Menurut saya, ketetuan ini saling bertentangan satu dengan yang lain yang menimbulkan kesulitan bagi penyelenggara pemilihan umum untuk membuat suatu ketentuan yang dapat menjadi pedoman bagi partai pendaftar seharusnya cukup disederhanakan saja dalam pasal 5 ayat 2 bahwa pengesahan partai pendaftar selambat-labatnya 7 (tujuh) hari. Ketentuan waktu 7 (tujuh) hari pun perlu dipertimbangkan pula oleh pembuat undang-undang apakah 7 (tujuh) hari kerja atau 7(tujuh) setelah penerimaan pendaftaran dengan memperhitungkan tenggat waktu selesainya pemilihan umum. Ketiga, buruknya kualitas Undang-undang dapat terlihat dari ketiadaan data atau notulensi pembahasan yang menggambarkan maksud pembentuk undang-undang menyusun suatu undang-undang. Hal yang lazim terjadi adalah badan legislative meminta diadakan pertemuan dengan Mahkamah Pemilihan umum dan menjelaskan akan pasal-pasal yang menjadi persoalan guna memperjelas suatu ketentuan namun alih-alih memberikan penjelasana tindakan yang dilakukan oleh badan legislative akan dinilai sebagai bentuk intervensi terhadap independensi hakim ketika suatu waktu akan memutus perkara.

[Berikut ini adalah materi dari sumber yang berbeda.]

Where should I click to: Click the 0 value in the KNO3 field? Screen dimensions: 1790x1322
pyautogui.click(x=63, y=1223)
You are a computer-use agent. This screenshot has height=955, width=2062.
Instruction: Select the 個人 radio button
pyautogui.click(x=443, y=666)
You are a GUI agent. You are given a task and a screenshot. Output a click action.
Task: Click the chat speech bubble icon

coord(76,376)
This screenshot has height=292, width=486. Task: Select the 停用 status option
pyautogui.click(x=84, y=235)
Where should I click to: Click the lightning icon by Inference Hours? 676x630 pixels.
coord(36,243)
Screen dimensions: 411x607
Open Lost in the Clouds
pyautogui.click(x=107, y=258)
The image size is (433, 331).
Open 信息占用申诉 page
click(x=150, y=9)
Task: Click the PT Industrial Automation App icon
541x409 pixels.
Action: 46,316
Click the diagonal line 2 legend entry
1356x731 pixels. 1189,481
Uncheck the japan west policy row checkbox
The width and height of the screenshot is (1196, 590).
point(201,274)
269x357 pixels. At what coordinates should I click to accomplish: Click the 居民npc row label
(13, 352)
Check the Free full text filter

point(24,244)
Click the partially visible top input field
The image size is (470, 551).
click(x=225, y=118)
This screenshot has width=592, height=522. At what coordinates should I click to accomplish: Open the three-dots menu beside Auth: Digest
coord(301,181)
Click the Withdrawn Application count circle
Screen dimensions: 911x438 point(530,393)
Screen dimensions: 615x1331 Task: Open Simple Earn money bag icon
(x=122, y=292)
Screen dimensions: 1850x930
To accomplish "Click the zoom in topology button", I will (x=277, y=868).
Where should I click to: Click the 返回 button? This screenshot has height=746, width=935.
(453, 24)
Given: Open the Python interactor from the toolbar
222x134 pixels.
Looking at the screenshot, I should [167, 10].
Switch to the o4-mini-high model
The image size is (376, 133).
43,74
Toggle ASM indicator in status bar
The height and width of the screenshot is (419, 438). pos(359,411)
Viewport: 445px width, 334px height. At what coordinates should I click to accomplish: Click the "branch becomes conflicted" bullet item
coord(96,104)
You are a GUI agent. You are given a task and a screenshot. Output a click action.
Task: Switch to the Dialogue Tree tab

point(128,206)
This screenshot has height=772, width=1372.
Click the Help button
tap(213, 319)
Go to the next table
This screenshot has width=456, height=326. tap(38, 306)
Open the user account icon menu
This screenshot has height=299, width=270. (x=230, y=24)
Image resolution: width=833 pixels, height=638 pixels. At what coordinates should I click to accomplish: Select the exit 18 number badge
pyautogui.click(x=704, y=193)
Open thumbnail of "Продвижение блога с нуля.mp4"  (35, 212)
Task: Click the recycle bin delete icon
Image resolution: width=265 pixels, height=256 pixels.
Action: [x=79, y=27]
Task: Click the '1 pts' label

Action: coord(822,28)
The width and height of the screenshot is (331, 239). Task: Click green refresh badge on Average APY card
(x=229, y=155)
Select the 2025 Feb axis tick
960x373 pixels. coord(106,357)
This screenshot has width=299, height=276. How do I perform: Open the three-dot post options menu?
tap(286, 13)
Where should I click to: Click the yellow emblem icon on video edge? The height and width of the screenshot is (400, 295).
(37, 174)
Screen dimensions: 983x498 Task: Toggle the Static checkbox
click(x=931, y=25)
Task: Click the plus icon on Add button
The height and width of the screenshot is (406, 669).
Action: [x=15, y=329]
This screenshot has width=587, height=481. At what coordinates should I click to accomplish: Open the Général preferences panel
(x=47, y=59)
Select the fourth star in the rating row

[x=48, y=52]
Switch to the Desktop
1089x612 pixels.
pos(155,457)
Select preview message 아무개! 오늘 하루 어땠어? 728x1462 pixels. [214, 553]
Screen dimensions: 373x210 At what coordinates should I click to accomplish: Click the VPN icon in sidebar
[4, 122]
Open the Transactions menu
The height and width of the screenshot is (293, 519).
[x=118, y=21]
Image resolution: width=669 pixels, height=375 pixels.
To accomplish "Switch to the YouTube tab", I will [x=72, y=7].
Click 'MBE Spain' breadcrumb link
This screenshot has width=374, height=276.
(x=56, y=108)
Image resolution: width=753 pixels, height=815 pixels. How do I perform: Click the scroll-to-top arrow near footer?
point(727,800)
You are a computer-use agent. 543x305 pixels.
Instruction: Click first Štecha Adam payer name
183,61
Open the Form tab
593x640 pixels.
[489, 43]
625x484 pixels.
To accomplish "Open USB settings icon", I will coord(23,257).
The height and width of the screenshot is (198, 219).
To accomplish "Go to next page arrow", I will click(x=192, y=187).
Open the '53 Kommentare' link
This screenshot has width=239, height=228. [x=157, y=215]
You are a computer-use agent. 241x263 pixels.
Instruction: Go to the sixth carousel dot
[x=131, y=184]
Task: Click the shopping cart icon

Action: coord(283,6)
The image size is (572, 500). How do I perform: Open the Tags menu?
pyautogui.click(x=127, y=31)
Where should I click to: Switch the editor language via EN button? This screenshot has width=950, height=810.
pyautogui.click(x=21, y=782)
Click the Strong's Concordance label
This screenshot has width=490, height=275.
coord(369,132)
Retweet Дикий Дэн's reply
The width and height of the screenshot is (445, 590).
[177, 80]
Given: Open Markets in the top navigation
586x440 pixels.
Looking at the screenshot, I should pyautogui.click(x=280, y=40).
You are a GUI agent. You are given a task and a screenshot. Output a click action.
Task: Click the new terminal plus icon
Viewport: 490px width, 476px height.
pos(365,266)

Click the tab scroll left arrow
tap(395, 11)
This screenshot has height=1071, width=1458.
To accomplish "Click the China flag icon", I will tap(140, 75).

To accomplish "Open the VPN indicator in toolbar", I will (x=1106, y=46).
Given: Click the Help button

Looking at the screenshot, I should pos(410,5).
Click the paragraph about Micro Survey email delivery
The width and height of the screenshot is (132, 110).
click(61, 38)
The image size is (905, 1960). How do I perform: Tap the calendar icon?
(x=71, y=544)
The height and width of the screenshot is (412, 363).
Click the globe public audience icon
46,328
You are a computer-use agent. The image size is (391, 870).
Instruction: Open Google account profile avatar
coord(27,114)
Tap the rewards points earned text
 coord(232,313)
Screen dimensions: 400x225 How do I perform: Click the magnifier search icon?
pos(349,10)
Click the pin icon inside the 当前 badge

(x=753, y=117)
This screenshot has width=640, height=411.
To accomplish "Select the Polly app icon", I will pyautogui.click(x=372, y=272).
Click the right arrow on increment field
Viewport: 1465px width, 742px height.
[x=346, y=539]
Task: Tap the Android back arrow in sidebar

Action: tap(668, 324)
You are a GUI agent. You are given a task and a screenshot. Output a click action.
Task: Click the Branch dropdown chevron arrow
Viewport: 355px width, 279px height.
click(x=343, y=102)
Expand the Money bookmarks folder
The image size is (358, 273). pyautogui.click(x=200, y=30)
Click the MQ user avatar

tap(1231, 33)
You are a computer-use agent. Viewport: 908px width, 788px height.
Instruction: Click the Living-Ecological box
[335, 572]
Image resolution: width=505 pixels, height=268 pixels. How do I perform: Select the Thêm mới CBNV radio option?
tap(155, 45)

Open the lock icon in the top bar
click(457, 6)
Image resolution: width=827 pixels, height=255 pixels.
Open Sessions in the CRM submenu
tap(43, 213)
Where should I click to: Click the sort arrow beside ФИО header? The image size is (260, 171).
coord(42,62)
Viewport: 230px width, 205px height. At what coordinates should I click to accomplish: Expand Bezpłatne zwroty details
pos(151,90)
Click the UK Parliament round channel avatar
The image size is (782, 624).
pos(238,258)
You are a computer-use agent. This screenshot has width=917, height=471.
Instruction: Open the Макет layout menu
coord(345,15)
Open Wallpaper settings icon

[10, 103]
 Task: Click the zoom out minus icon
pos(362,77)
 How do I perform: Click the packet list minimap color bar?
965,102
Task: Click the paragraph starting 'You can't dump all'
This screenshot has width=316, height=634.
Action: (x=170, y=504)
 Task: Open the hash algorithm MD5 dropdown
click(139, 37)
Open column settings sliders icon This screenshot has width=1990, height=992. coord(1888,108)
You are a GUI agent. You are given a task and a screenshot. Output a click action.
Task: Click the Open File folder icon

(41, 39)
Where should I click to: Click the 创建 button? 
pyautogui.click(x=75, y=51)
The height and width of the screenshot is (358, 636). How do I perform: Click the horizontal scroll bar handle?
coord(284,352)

Masalah mendasar dari penurunan kualitas dari sebuah undang-undang ataupun tidak terselesaikannya suatu undag-undang, dikarenakan faktor rendahnya bangunan kepercayaan antar partai politik untuk membentuk suatu undang-undang, faktor buruknya kualitas pembuat undang-undang (sumber daya manusia), faktor politik kekuasaan. Ketiga faktor tersebut harus dibenahi satu persatu agar ke depan pembetukan suatu undang-undang menjadi lebih berkualitas. dalam hal membangun kepercayaan memang tidaklah mudah namun dapat dimulai dengan dilakukannya diskusi bersama anatara partai politik akan suatu permasalahan yang sedang terjadi, bangunan kepercayaan dapat dimulai dengan dilakukannya komunikasi yang baik antar anggota partai politik, atau dengan adanya komitmen bersama dari semua penurus partai politik untuk membentuk sebuah undang-undang yang berkualitas dengan melakukan inventarisir kebutuhan dan prioritas. Buruknya kualitas pembuat undang-undang harus diatasi dengan menyiapkan program pelatihan bagi calon legislator. Dan terakhri dalam hal paradigm politik kekuasaan harus dibangun kesadaran dalam setiap partai politik untuk menciptakan paradigm baru yaitu politik kerakyatan yaitu setiap tindakan yang dilakukan harus memberikan dampak postif bagi kepentingan masayrakat.
Besar kiranya terjadi perubahan yang berdampak kemajuan bagi pembnetukan erturan perundang-undangan dan etika berpolitik para aktor-aktor politik agar tercipta kesatuan gerak membangun kualitas mahasiswa yang lebih baik bagi kehidupan bermasyarakat, berbangsa, dan bernegara.